■ **Data for processing**
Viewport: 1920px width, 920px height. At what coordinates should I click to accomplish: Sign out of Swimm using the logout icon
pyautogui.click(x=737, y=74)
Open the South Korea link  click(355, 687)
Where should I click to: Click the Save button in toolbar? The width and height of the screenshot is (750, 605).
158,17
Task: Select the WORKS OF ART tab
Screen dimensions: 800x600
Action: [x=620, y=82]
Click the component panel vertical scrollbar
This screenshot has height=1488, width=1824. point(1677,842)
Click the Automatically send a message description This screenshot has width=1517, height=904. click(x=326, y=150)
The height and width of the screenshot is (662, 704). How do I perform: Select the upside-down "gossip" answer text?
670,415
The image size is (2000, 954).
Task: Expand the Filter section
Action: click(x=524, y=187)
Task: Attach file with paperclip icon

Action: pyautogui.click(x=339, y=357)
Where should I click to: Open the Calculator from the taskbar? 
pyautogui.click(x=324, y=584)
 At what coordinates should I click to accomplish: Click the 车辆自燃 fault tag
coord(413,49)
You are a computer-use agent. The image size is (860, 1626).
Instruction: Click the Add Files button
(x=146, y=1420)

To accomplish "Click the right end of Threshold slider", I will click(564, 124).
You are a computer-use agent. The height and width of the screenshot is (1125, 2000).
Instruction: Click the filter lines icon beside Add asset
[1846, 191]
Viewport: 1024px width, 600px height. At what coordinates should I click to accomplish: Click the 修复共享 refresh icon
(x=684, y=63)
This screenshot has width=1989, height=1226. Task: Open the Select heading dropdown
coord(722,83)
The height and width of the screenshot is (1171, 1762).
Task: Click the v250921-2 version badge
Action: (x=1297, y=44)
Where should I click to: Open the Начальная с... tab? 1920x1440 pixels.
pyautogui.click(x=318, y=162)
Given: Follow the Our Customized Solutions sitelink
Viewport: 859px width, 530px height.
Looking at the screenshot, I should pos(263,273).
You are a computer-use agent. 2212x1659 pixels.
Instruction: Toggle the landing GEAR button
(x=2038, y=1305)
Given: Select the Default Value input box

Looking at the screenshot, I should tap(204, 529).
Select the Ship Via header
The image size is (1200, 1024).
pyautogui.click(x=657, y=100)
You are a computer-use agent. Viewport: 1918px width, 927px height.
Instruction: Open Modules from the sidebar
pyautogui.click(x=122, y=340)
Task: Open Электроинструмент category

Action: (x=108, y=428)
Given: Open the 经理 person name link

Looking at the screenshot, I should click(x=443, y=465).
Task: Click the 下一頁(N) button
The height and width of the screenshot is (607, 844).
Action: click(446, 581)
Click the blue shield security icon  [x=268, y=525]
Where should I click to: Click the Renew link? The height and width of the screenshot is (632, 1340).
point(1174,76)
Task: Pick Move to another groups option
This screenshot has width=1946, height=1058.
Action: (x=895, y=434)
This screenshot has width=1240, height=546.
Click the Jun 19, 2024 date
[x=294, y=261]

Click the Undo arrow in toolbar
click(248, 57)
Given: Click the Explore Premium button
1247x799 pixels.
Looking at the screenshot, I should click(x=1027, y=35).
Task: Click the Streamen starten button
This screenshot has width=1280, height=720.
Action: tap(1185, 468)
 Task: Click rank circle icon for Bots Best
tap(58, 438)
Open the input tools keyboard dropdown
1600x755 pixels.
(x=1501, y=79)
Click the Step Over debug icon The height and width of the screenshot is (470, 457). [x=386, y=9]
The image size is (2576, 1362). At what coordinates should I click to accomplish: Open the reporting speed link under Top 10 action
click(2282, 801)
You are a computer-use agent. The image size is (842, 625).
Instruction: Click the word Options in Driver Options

■ **Required task**
Copy out every one of the items above, word for word, with no changes.

■ **Answer to the exercise**
Viewport: 1920px width, 920px height. At what coordinates should I click to accomplish: Sign out of Swimm using the logout icon
pyautogui.click(x=737, y=74)
Open the South Korea link  click(355, 687)
Where should I click to: Click the Save button in toolbar? The width and height of the screenshot is (750, 605).
158,17
Task: Select the WORKS OF ART tab
Screen dimensions: 800x600
Action: [x=620, y=82]
Click the component panel vertical scrollbar
This screenshot has height=1488, width=1824. point(1677,842)
Click the Automatically send a message description This screenshot has width=1517, height=904. click(x=326, y=150)
The height and width of the screenshot is (662, 704). How do I perform: Select the upside-down "gossip" answer text?
670,415
The image size is (2000, 954).
Task: Expand the Filter section
Action: click(x=524, y=187)
Task: Attach file with paperclip icon

Action: pyautogui.click(x=339, y=357)
Where should I click to: Open the Calculator from the taskbar? 
pyautogui.click(x=324, y=584)
 At what coordinates should I click to accomplish: Click the 车辆自燃 fault tag
coord(413,49)
You are a computer-use agent. The image size is (860, 1626).
Instruction: Click the Add Files button
(x=146, y=1420)

To accomplish "Click the right end of Threshold slider", I will click(564, 124).
You are a computer-use agent. The height and width of the screenshot is (1125, 2000).
Instruction: Click the filter lines icon beside Add asset
[1846, 191]
Viewport: 1024px width, 600px height. At what coordinates should I click to accomplish: Click the 修复共享 refresh icon
(x=684, y=63)
This screenshot has width=1989, height=1226. Task: Open the Select heading dropdown
coord(722,83)
The height and width of the screenshot is (1171, 1762).
Task: Click the v250921-2 version badge
Action: (x=1297, y=44)
Where should I click to: Open the Начальная с... tab? 1920x1440 pixels.
pyautogui.click(x=318, y=162)
Given: Follow the Our Customized Solutions sitelink
Viewport: 859px width, 530px height.
Looking at the screenshot, I should pos(263,273).
You are a computer-use agent. 2212x1659 pixels.
Instruction: Toggle the landing GEAR button
(x=2038, y=1305)
Given: Select the Default Value input box

Looking at the screenshot, I should tap(204, 529).
Select the Ship Via header
The image size is (1200, 1024).
pyautogui.click(x=657, y=100)
You are a computer-use agent. Viewport: 1918px width, 927px height.
Instruction: Open Modules from the sidebar
pyautogui.click(x=122, y=340)
Task: Open Электроинструмент category

Action: (x=108, y=428)
Given: Open the 经理 person name link

Looking at the screenshot, I should click(x=443, y=465).
Task: Click the 下一頁(N) button
The height and width of the screenshot is (607, 844).
Action: click(446, 581)
Click the blue shield security icon  [x=268, y=525]
Where should I click to: Click the Renew link? The height and width of the screenshot is (632, 1340).
point(1174,76)
Task: Pick Move to another groups option
This screenshot has width=1946, height=1058.
Action: (x=895, y=434)
This screenshot has width=1240, height=546.
Click the Jun 19, 2024 date
[x=294, y=261]

Click the Undo arrow in toolbar
click(248, 57)
Given: Click the Explore Premium button
1247x799 pixels.
Looking at the screenshot, I should click(x=1027, y=35).
Task: Click the Streamen starten button
This screenshot has width=1280, height=720.
Action: tap(1185, 468)
 Task: Click rank circle icon for Bots Best
tap(58, 438)
Open the input tools keyboard dropdown
1600x755 pixels.
(x=1501, y=79)
Click the Step Over debug icon The height and width of the screenshot is (470, 457). [x=386, y=9]
The image size is (2576, 1362). At what coordinates should I click to accomplish: Open the reporting speed link under Top 10 action
click(2282, 801)
You are a computer-use agent. The image size is (842, 625).
Instruction: Click the word Options in Driver Options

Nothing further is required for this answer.